2) What do you want people to know about Shelter?
It’s about two sisters whose mother leaves them to billet with a family friend in a small B.C. town, and doesn’t return. I hope it’s the kind of novel people will bring to the cottage and read right through the dinner hour, as the sun goes down, and they get a glass of wine instead of supper. Shelter looks at the expectations we have of our mothers, our first shelter, and the shock that comes when we realize they are more than just our mothers, but women with lives that don’t always include us.
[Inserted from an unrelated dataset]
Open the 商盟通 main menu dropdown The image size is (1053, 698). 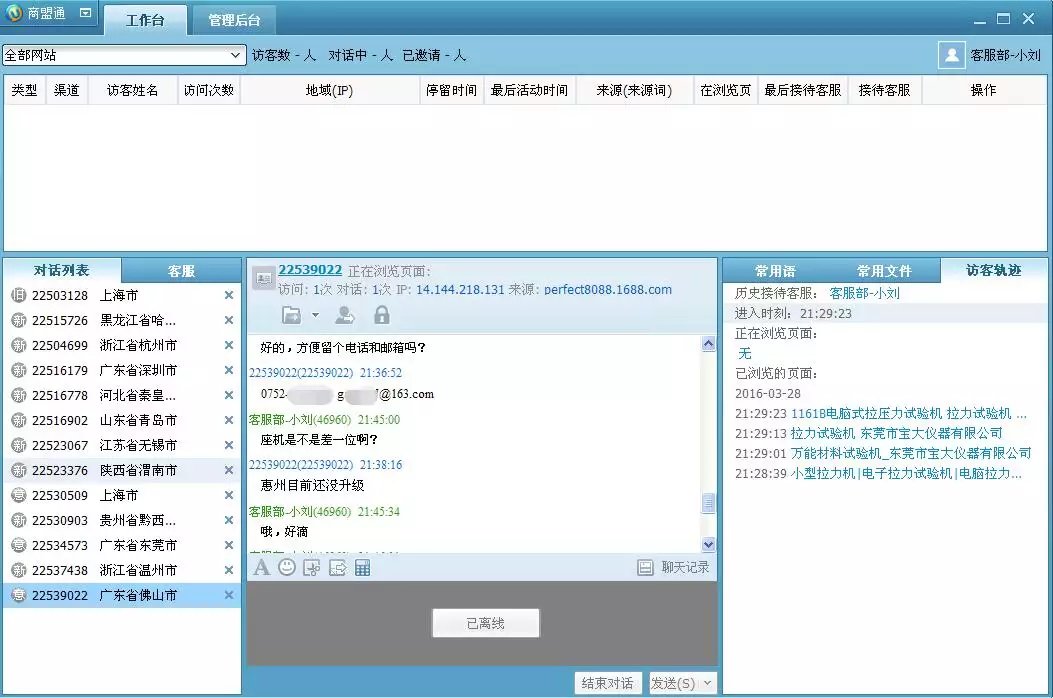tap(85, 14)
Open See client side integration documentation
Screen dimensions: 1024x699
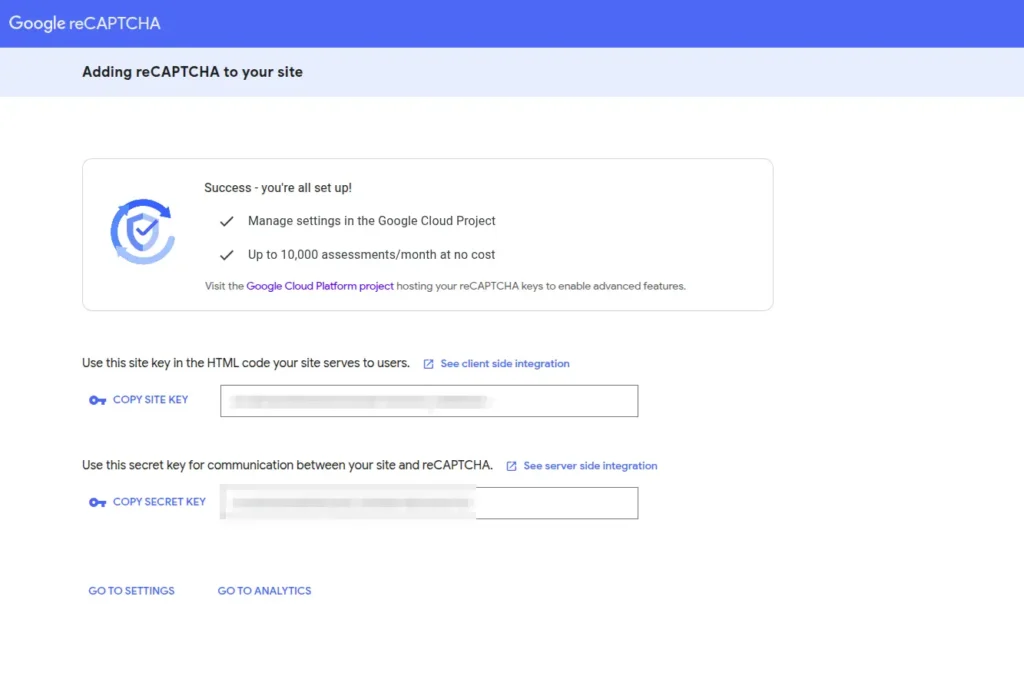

3) Will this be your first time in Winnipeg? What have
you heard?
I lived in Winnipeg for many years, from age 11 to 24. For a while, I lived in a friend’s firehall off Corydon. In the tower, I could look out over the treetops of the city and watch the thunderstorms roll in. Now that I live in the semi-desert of the Okanagan, I think of Winnipeg as lush and humid, prairie jungle.
4) What are you reading right now? What are you writing right now?
I’m on a Daphne du Maurier-a-thon. I just finished Jamaica Inn and I’m now reading Rebecca. I’m at work on a second novel called Sing a Worried Song. It’s set in India and in rural Manitoba.
5) Your last two books have focused at least to some extent on mothering and tragedy. Why are the two linked for you? Or is this a coincidence? (Is there such thing as a coincidence?)
Definitely not a coincidence. I think my fascination (or obsession) with the complexities of mothers and mothering comes from two things. My own mother died when I was 24 and I had only just begun to know her as an adult. And my experience of becoming a mother was tumultuous. I hemorrhaged, came very close to dying, and had a long recovery. So I’ve thought a lot about the separation of children from their mothers. It’s almost unbearably sad and yet it’s a necessary part of maturing.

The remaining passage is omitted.